-- Given records --

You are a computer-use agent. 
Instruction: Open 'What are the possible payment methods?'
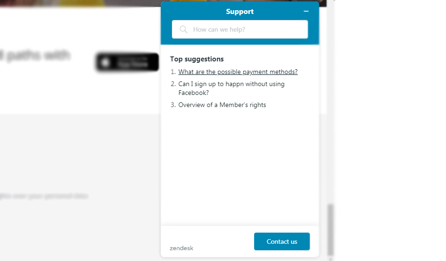[x=238, y=72]
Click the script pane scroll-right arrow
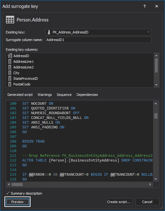 pyautogui.click(x=150, y=185)
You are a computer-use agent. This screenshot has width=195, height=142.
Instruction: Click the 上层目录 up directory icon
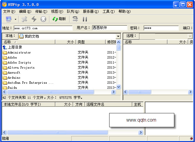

-- Work instruction --
From the line holding "Instruction: Open 'What" to the last line of the listing, please output each line exactly as it stands. Pictures stay out of the copy.

-- Expected output --
Instruction: Open 'What are the possible payment methods?'
[x=238, y=72]
Click the script pane scroll-right arrow
 pyautogui.click(x=150, y=185)
You are a computer-use agent. This screenshot has width=195, height=142.
Instruction: Click the 上层目录 up directory icon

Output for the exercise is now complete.